In the fall of 1944, [Earl] Warren got a serious kidney infection. This set him thinking about the rising costs of medical care, and the catastrophic effects that sudden illness could have on a family less well provided for than his own. “I came to the conclusion that the only way to remedy this situation was to spread the cost through insurance,” he wrote in his memoirs.

He asked his staff to develop a proposal. “We concluded that health insurance should be collected through the Social Security System. After some studies, it was determined that the employers and employees in that system should each contribute one and one half per cent of wages paid by or to them.” After conferring with the California Medical Association, he anticipated no objections from doctors. And so, in January of 1945, during his State of the State address, he announced his proposal for comprehensive, compulsory health insurance for the state of California.

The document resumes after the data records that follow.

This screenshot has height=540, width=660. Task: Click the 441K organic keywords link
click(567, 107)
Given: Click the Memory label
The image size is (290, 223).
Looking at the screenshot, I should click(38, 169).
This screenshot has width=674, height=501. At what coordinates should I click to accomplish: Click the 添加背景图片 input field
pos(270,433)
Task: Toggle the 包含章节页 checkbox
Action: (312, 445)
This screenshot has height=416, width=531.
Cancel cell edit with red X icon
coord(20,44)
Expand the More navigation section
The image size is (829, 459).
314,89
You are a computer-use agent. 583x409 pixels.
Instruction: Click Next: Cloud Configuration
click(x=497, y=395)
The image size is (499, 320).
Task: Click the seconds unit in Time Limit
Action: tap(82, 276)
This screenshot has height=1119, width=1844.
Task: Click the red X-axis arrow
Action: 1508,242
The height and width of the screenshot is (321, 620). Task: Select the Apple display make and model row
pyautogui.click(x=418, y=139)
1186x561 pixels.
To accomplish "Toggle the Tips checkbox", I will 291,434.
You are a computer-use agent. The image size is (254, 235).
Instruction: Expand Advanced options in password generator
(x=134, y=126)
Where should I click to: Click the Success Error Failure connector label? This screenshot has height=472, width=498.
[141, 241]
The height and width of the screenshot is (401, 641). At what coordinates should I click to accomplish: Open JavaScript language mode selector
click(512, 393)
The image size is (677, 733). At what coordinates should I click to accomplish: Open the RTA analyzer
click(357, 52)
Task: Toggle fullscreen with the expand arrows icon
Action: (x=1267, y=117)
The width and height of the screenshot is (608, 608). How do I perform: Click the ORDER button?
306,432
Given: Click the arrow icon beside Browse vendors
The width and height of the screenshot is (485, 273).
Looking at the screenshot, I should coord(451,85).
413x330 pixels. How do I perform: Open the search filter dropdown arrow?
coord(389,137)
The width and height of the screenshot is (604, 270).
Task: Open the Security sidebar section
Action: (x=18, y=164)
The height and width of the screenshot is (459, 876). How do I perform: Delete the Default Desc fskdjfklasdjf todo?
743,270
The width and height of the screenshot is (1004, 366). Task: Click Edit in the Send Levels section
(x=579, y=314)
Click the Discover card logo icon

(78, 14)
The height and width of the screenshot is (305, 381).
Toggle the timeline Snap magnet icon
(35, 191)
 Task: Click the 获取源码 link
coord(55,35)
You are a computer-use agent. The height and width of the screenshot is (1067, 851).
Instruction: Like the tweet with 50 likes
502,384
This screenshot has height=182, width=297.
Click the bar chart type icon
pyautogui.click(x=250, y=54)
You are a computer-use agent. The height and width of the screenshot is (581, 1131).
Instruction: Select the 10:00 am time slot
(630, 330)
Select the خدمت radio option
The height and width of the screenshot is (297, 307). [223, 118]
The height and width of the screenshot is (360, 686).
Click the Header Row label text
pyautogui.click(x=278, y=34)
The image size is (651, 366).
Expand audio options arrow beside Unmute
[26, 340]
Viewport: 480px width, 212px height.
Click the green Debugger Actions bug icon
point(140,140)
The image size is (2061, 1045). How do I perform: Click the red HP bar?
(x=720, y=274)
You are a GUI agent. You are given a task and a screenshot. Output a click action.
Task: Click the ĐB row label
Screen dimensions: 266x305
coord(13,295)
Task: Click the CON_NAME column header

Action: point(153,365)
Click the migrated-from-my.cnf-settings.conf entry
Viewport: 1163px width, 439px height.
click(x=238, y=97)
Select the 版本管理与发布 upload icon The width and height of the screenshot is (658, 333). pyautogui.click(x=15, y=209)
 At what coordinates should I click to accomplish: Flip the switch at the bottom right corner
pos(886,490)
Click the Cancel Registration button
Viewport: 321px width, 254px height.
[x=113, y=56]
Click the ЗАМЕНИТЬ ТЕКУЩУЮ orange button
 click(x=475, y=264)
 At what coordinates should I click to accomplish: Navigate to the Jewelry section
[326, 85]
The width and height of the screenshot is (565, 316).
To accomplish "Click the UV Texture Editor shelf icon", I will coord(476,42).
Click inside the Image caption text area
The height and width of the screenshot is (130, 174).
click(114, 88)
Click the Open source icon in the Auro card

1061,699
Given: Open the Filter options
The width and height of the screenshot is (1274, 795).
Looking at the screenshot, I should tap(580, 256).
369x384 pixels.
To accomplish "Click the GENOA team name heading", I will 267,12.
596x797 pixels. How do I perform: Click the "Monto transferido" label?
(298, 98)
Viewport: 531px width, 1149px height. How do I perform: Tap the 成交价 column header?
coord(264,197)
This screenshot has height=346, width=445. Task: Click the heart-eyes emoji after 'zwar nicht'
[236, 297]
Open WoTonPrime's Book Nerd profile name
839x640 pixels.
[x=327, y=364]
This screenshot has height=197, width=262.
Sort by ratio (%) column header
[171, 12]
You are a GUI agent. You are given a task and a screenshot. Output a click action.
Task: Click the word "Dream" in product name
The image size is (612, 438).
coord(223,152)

Earl Warren began his political career as a conservative and ended it as one of the most hated liberals in American history. What happened to him? One answer is: Whitaker and Baxter.

Retained by the California Medical Association for an annual fee of twenty-five thousand dollars to campaign against the Governor’s plan, Whitaker and Baxter took a piece of legislation that most people liked and taught them to hate it. “You can’t beat something with nothing,” they liked to say.

They launched a drive for Californians to buy their own insurance, privately. Voluntary Health Insurance Week, driven by forty thousand inches of advertising in more than four hundred newspapers, was observed in fifty-three of the state’s fifty-eight counties. Whitaker and Baxter sent more than nine thousand doctors out with prepared speeches. They coined a slogan: “Political medicine is bad medicine.”
...

They invented an enemy. They sent out twenty-seven thousand copies of a pamphlet called “The Health Question,” which featured a picture of a man, a woman, and a child in the woods—“a forest of fear”—menaced by skeletons who have in their mouths, instead of teeth, the word “BILL.” Whitaker and Baxter sent out two and a half million copies of another pamphlet, called “Politically-Controlled Medicine.” They printed postcards, for voters to stick in the mail:

Dear Senator:
Please vote against all Compulsory Health Insurance Bills pending before the Legislature. We have enough regimentation in this country now. Certainly we don’t want to be forced to go to “A State doctor,” or to pay for such a doctor whether we use him or not. That system was born in Germany—and is part and parcel of what our boys are fighting overseas. Let’s not adopt it here.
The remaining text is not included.